Investigating a mechanism through which lowering surface tension with sulforhodamine B improves oxygenation in an acute respiratory distress syndrome model
Introduction: We previously found that a non-toxic dye, sulforhodamine B (SRB), works with albumin present in alveolar edema liquid to lower surface tension, T, in injured lungs (Kharge, J Appl Physiol 118:355, 2015). Lowering T should improve oxygenation. Accordingly, we found, in an excessive tidal volume, VT, induced lung injury model, that intravenous (IV) SRB administration improved peripheral arterial oxygen saturation, SpO2 (Wu, J Appl Physiol 130:1305, 2021). However, mechanistic understanding of the T-oxygenation relation is incomplete. Here, we introduce a two-hit lung injury model that combines an inflammatory insult with excessive-VT ventilation. Under these conditions, we test SRB; measure SpO2; and begin investigating how low T improves oxygenation by quantifying edema liquid and observing septal capillary patency.

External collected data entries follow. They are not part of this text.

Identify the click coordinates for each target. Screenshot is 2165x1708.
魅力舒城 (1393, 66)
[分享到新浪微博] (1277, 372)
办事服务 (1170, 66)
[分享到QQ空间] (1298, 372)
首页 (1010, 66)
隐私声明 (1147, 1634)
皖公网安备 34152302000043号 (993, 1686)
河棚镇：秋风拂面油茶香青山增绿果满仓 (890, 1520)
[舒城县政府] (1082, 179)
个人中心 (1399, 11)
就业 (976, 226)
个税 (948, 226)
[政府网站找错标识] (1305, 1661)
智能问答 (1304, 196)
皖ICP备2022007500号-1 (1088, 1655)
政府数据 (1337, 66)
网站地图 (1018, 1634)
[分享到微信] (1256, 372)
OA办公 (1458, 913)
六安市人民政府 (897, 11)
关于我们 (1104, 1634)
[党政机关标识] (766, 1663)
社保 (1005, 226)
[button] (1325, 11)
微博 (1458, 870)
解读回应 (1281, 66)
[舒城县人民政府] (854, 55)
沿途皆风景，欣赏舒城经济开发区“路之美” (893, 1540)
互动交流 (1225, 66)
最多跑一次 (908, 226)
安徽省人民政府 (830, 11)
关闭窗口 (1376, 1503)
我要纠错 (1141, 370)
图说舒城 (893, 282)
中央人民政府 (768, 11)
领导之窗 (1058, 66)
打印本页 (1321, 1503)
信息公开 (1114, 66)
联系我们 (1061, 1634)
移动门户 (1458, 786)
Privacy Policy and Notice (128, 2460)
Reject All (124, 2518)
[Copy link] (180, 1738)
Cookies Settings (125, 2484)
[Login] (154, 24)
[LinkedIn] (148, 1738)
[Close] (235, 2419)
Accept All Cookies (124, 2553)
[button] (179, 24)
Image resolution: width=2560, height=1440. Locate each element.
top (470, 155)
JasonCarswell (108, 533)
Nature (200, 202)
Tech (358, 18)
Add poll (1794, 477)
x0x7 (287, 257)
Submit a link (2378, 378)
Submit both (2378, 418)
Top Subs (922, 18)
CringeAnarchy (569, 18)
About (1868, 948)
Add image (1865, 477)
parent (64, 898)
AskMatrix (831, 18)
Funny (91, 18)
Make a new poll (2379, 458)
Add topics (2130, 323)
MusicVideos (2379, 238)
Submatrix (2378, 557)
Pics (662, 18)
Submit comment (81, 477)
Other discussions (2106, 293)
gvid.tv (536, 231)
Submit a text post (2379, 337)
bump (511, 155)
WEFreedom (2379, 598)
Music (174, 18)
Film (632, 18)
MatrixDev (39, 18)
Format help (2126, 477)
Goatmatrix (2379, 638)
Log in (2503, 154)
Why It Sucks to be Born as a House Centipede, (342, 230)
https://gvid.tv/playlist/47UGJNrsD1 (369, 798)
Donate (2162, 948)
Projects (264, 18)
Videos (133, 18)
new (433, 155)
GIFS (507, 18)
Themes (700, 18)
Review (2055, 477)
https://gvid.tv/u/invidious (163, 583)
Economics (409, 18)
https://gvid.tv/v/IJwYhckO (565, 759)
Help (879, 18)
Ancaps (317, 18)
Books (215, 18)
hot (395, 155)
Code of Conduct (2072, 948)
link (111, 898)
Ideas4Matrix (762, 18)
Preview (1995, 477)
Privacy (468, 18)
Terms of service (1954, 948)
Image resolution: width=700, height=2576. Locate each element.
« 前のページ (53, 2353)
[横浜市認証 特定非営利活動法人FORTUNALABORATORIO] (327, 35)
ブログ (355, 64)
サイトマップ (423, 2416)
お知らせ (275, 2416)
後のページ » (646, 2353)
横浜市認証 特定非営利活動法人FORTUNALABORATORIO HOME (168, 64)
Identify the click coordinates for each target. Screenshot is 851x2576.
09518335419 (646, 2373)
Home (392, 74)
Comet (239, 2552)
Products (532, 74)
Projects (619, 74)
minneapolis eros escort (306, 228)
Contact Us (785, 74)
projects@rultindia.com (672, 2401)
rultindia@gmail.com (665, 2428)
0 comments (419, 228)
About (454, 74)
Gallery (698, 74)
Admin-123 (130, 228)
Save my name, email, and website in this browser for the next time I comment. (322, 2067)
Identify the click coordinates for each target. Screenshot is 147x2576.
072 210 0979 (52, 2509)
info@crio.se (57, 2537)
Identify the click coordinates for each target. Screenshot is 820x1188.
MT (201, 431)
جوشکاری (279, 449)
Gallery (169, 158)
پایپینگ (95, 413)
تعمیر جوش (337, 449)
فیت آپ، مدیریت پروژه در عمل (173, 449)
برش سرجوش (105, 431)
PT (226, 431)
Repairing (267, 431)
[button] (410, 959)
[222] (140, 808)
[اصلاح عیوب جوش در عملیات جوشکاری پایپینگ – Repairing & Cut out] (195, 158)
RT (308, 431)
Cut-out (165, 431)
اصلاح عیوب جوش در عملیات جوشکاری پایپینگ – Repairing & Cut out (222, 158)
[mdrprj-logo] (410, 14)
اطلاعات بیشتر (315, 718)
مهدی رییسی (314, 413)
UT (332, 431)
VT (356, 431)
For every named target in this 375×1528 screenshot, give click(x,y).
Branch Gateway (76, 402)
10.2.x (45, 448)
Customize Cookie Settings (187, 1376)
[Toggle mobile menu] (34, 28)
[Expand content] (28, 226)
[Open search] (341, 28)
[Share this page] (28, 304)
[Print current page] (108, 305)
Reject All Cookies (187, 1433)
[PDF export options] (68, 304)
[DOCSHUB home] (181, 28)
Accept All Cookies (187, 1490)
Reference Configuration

Materials and Methods: We handle animals according to a protocol approved by the Stevens Institute of Technology Institutional Animal Care and Use Committee. We anesthetize Wistar-Han rats (200-300 g, n=6), instill intratracheal LPS (0.75 mg/kg in 1 ml/kg saline) as a first injurious hit, give a tail vein injection of SRB (target 1 µM in plasma) or control saline and allow the rat to wake up. After 24 hr, we anesthetize the rat again and cannulate a tail vein for venous access. We cannulate the trachea and begin mechanical ventilation (Inspira, Harvard Apparatus). In an acclimation period, we provide 10 min of protective ventilation (6 ml/kg VT; 4 cmH2O positive end-expiratory pressure, PEEP; 75 breaths/minute, bpm; 1:2 inspiratory:expiratory ratio; 1.0 fraction of inspired oxygen, FiO2). As a second injurious hit, we provide 20 min of excessive VT ventilation (50 ml/kg; 0 cmH2O PEEP; 11 bpm). We then return to protective ventilation and reduce FiO2 to 0.21. Over the next 4 hrs, we monitor SpO2 and every time SpO2 drops below 90% we increase FiO2 by 0.2. At the end of the 4 hrs, we administer IV fluorescein (300 mg/kg) for subsequent imaging and sacrifice the rat with IV potassium chloride. We close a stopcock at the trachea and excise the lungs. We inflate the lungs to total lung capacity and deflate to 15 cmH2O. Using confocal microscopy (SP5, Leica Microsystems), we image subpleural alveoli. To quantify edema, we determine wet-to-dry ratio (W/D) of the lower right lobe and, in post analysis of confocal images, use imageJ to determine alveolar liquid thickness, tLLL (Fig. 1).
Results, Conclusions, and Discussions: During ventilation, it is necessary to increase FiO2 to 1.0 ± 0.0 in control groups but only to 0.5 ± 0.1 (p < 0.05) in SRB-treated groups). Additionally, SRB reduces W/D from 3.5 ± 0.0 to 2.1 ± 0.1 (p < 0.05). And SRB decreases aerated alveolar liquid lining layer thickness (Fig. 3).
Regardless of SRB administration, tLLL tends to be higher in aerated alveoli in flooded regions than in aerated alveoli in aerated regions (Fig. 3). Finally, we observe that SRB maintains alveolar capillary patency. Thus, we demonstrate that the efficacy of SRB extends to an inflammatory lung injury model. We show that the SRB-induced improvement in oxygenation correlates with decreased lung edema liquid and may be influenced by low-T-induced relief of capillary compression leading to increased perfusion. We note that SRB minimizes future injury but does not reverse existing injury, and that we administer SRB prophylactically. But having demonstrated SRB efficacy in the presence of inflammation, it should be possible to administer SRB early after onset of respiratory failure or diagnosis of acute respiratory distress syndrome, e.g. at the start of mechanical ventilation, and ameliorate subsequent disease progression. Further investigation is required to identify the time point up until which SRB can impact outcome.
Acknowledgements (Optional): Supported by R01 HL113577.